(Listed entries Opens)

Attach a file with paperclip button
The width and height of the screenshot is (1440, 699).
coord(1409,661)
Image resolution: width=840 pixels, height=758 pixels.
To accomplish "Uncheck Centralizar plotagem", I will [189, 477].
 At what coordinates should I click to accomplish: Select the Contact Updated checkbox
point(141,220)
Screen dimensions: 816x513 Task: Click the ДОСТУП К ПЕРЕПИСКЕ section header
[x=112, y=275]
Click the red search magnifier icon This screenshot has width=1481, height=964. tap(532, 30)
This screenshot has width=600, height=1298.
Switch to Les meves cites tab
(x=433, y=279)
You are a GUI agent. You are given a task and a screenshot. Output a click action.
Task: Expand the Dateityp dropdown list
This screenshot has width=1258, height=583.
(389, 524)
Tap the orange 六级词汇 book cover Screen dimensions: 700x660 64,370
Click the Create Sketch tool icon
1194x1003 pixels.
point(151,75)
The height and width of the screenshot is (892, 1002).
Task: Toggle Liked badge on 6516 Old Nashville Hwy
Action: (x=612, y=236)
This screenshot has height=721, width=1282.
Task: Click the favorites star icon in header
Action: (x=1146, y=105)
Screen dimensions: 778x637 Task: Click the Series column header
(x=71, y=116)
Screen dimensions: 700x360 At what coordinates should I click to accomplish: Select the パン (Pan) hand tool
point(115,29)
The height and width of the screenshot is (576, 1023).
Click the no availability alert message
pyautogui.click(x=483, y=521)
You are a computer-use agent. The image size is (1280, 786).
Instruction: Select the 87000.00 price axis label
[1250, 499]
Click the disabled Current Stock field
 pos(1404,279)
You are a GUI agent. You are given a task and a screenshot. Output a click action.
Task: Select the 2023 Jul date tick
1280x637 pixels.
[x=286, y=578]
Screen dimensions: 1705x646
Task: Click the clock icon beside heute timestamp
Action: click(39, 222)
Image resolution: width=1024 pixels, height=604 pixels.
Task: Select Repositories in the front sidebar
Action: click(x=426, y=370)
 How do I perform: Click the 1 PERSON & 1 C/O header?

(Listed entries Closes)

Assigned task >> Using the entries above, restate word for word every line from the one that contains "Instruction: Select the" through the last.

Response >>
Instruction: Select the 87000.00 price axis label
[1250, 499]
Click the disabled Current Stock field
 pos(1404,279)
You are a GUI agent. You are given a task and a screenshot. Output a click action.
Task: Select the 2023 Jul date tick
1280x637 pixels.
[x=286, y=578]
Screen dimensions: 1705x646
Task: Click the clock icon beside heute timestamp
Action: click(39, 222)
Image resolution: width=1024 pixels, height=604 pixels.
Task: Select Repositories in the front sidebar
Action: click(x=426, y=370)
 How do I perform: Click the 1 PERSON & 1 C/O header?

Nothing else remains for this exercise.